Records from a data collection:
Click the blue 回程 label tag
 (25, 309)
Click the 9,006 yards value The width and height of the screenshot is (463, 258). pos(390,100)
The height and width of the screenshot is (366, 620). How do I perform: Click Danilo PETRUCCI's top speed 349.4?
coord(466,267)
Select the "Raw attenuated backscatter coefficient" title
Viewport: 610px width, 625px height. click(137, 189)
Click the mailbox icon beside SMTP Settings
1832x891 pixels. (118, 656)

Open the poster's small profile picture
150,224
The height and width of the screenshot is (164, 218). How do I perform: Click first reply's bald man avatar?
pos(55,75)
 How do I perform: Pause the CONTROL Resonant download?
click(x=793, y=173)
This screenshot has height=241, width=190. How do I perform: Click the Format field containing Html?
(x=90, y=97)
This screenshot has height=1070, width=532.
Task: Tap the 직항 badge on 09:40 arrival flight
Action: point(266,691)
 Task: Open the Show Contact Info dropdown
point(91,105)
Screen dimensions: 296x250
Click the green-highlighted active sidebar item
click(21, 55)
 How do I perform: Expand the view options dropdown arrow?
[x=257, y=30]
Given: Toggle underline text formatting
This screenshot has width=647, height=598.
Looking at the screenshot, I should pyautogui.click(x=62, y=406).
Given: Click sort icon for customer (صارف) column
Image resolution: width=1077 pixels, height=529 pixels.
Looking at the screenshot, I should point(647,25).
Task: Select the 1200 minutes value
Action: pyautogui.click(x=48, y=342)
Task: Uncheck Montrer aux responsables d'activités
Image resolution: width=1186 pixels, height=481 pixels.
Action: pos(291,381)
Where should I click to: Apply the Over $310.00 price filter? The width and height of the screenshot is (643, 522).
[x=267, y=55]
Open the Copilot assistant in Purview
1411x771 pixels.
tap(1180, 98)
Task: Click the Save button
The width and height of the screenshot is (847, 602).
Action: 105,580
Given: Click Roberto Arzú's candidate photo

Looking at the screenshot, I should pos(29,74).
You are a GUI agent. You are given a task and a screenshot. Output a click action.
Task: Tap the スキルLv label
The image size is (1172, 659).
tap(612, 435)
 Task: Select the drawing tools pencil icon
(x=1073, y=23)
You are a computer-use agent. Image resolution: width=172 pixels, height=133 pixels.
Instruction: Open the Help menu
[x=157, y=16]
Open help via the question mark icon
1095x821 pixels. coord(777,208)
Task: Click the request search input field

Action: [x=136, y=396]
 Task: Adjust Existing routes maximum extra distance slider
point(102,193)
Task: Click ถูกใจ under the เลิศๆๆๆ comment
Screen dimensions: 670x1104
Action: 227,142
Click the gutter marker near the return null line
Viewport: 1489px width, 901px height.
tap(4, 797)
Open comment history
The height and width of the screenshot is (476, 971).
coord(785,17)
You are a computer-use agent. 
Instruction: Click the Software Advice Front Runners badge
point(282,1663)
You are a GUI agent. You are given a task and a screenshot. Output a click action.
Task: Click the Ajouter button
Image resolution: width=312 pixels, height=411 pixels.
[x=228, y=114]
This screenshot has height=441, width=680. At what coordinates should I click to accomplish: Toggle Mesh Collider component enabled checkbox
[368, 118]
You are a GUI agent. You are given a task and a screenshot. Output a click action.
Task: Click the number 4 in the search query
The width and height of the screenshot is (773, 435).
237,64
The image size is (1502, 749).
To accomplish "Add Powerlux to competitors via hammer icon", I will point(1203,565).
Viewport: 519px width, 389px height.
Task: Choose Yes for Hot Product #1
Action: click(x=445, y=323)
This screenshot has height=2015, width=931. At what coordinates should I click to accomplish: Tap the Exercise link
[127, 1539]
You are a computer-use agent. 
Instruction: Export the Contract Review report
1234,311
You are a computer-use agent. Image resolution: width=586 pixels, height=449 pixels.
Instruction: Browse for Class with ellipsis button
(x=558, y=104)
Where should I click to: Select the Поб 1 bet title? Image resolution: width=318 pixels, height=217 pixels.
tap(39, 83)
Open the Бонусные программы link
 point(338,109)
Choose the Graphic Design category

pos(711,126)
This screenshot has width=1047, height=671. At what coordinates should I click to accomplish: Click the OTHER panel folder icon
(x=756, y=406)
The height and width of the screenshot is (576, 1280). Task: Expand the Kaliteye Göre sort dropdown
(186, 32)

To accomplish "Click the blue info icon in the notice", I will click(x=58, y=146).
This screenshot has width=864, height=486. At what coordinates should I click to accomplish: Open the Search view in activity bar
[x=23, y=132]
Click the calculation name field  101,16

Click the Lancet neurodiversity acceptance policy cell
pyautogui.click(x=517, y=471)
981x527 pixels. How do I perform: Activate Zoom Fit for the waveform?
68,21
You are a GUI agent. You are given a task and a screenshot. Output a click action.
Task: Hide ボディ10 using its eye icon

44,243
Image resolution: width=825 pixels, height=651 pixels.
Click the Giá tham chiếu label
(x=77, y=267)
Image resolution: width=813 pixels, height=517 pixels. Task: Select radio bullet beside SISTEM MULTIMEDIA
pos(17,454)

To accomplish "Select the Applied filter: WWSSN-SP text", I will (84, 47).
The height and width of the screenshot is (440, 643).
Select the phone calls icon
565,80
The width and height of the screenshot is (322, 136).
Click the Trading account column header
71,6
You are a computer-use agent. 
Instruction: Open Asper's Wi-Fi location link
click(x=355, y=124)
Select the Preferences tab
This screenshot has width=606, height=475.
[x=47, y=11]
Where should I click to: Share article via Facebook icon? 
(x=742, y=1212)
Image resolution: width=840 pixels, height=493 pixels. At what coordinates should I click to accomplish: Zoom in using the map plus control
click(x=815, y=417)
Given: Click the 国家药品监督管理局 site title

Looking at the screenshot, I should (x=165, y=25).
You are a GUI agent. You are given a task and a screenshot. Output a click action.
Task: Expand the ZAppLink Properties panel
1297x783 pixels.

### Short task
Render the material above as a numbered list of lines, omitting blank lines.

### Expected answer
1. Click the blue 回程 label tag
2.  (25, 309)
3. Click the 9,006 yards value The width and height of the screenshot is (463, 258). pos(390,100)
4. The height and width of the screenshot is (366, 620). How do I perform: Click Danilo PETRUCCI's top speed 349.4?
5. coord(466,267)
6. Select the "Raw attenuated backscatter coefficient" title
7. Viewport: 610px width, 625px height. click(137, 189)
8. Click the mailbox icon beside SMTP Settings
9. 1832x891 pixels. (118, 656)
10. Open the poster's small profile picture
11. 150,224
12. The height and width of the screenshot is (164, 218). How do I perform: Click first reply's bald man avatar?
13. pos(55,75)
14.  How do I perform: Pause the CONTROL Resonant download?
15. click(x=793, y=173)
16. This screenshot has height=241, width=190. How do I perform: Click the Format field containing Html?
17. (x=90, y=97)
18. This screenshot has height=1070, width=532.
19. Task: Tap the 직항 badge on 09:40 arrival flight
20. Action: point(266,691)
21.  Task: Open the Show Contact Info dropdown
22. point(91,105)
23. Screen dimensions: 296x250
24. Click the green-highlighted active sidebar item
25. click(21, 55)
26.  How do I perform: Expand the view options dropdown arrow?
27. [x=257, y=30]
28. Given: Toggle underline text formatting
29. This screenshot has width=647, height=598.
30. Looking at the screenshot, I should pyautogui.click(x=62, y=406).
31. Given: Click sort icon for customer (صارف) column
32. Image resolution: width=1077 pixels, height=529 pixels.
33. Looking at the screenshot, I should point(647,25).
34. Task: Select the 1200 minutes value
35. Action: pyautogui.click(x=48, y=342)
36. Task: Uncheck Montrer aux responsables d'activités
37. Image resolution: width=1186 pixels, height=481 pixels.
38. Action: pos(291,381)
39. Where should I click to: Apply the Over $310.00 price filter? The width and height of the screenshot is (643, 522).
40. [x=267, y=55]
41. Open the Copilot assistant in Purview
42. 1411x771 pixels.
43. tap(1180, 98)
44. Task: Click the Save button
45. The width and height of the screenshot is (847, 602).
46. Action: 105,580
47. Given: Click Roberto Arzú's candidate photo
48. Looking at the screenshot, I should pos(29,74).
49. You are a GUI agent. You are given a task and a screenshot. Output a click action.
50. Task: Tap the スキルLv label
51. The image size is (1172, 659).
52. tap(612, 435)
53.  Task: Select the drawing tools pencil icon
54. (x=1073, y=23)
55. You are a computer-use agent. Image resolution: width=172 pixels, height=133 pixels.
56. Instruction: Open the Help menu
57. [x=157, y=16]
58. Open help via the question mark icon
59. 1095x821 pixels. coord(777,208)
60. Task: Click the request search input field
61. Action: [x=136, y=396]
62.  Task: Adjust Existing routes maximum extra distance slider
63. point(102,193)
64. Task: Click ถูกใจ under the เลิศๆๆๆ comment
65. Screen dimensions: 670x1104
66. Action: 227,142
67. Click the gutter marker near the return null line
68. Viewport: 1489px width, 901px height.
69. tap(4, 797)
70. Open comment history
71. The height and width of the screenshot is (476, 971).
72. coord(785,17)
73. You are a computer-use agent. 
74. Instruction: Click the Software Advice Front Runners badge
75. point(282,1663)
76. You are a GUI agent. You are given a task and a screenshot. Output a click action.
77. Task: Click the Ajouter button
78. Image resolution: width=312 pixels, height=411 pixels.
79. [x=228, y=114]
80. This screenshot has height=441, width=680. At what coordinates should I click to accomplish: Toggle Mesh Collider component enabled checkbox
81. [368, 118]
82. You are a GUI agent. You are given a task and a screenshot. Output a click action.
83. Task: Click the number 4 in the search query
84. The width and height of the screenshot is (773, 435).
85. 237,64
86. The image size is (1502, 749).
87. To accomplish "Add Powerlux to competitors via hammer icon", I will point(1203,565).
88. Viewport: 519px width, 389px height.
89. Task: Choose Yes for Hot Product #1
90. Action: click(x=445, y=323)
91. This screenshot has height=2015, width=931. At what coordinates should I click to accomplish: Tap the Exercise link
92. [127, 1539]
93. You are a computer-use agent. 
94. Instruction: Export the Contract Review report
95. 1234,311
96. You are a computer-use agent. Image resolution: width=586 pixels, height=449 pixels.
97. Instruction: Browse for Class with ellipsis button
98. (x=558, y=104)
99. Where should I click to: Select the Поб 1 bet title? Image resolution: width=318 pixels, height=217 pixels.
100. tap(39, 83)
101. Open the Бонусные программы link
102.  point(338,109)
103. Choose the Graphic Design category
104. pos(711,126)
105. This screenshot has width=1047, height=671. At what coordinates should I click to accomplish: Click the OTHER panel folder icon
106. (x=756, y=406)
107. The height and width of the screenshot is (576, 1280). Task: Expand the Kaliteye Göre sort dropdown
108. (186, 32)
109. To accomplish "Click the blue info icon in the notice", I will click(x=58, y=146).
110. This screenshot has width=864, height=486. At what coordinates should I click to accomplish: Open the Search view in activity bar
111. [x=23, y=132]
112. Click the calculation name field  101,16
113. Click the Lancet neurodiversity acceptance policy cell
114. pyautogui.click(x=517, y=471)
115. 981x527 pixels. How do I perform: Activate Zoom Fit for the waveform?
116. 68,21
117. You are a GUI agent. You are given a task and a screenshot. Output a click action.
118. Task: Hide ボディ10 using its eye icon
119. 44,243
120. Image resolution: width=825 pixels, height=651 pixels.
121. Click the Giá tham chiếu label
122. (x=77, y=267)
123. Image resolution: width=813 pixels, height=517 pixels. Task: Select radio bullet beside SISTEM MULTIMEDIA
124. pos(17,454)
125. To accomplish "Select the Applied filter: WWSSN-SP text", I will (84, 47).
126. The height and width of the screenshot is (440, 643).
127. Select the phone calls icon
128. 565,80
129. The width and height of the screenshot is (322, 136).
130. Click the Trading account column header
131. 71,6
132. You are a computer-use agent. 
133. Instruction: Open Asper's Wi-Fi location link
134. click(x=355, y=124)
135. Select the Preferences tab
136. This screenshot has width=606, height=475.
137. [x=47, y=11]
138. Where should I click to: Share article via Facebook icon? 
139. (x=742, y=1212)
140. Image resolution: width=840 pixels, height=493 pixels. At what coordinates should I click to accomplish: Zoom in using the map plus control
141. click(x=815, y=417)
142. Given: Click the 国家药品监督管理局 site title
143. Looking at the screenshot, I should (x=165, y=25).
144. You are a GUI agent. You are given a task and a screenshot. Output a click action.
145. Task: Expand the ZAppLink Properties panel
146. 1297x783 pixels.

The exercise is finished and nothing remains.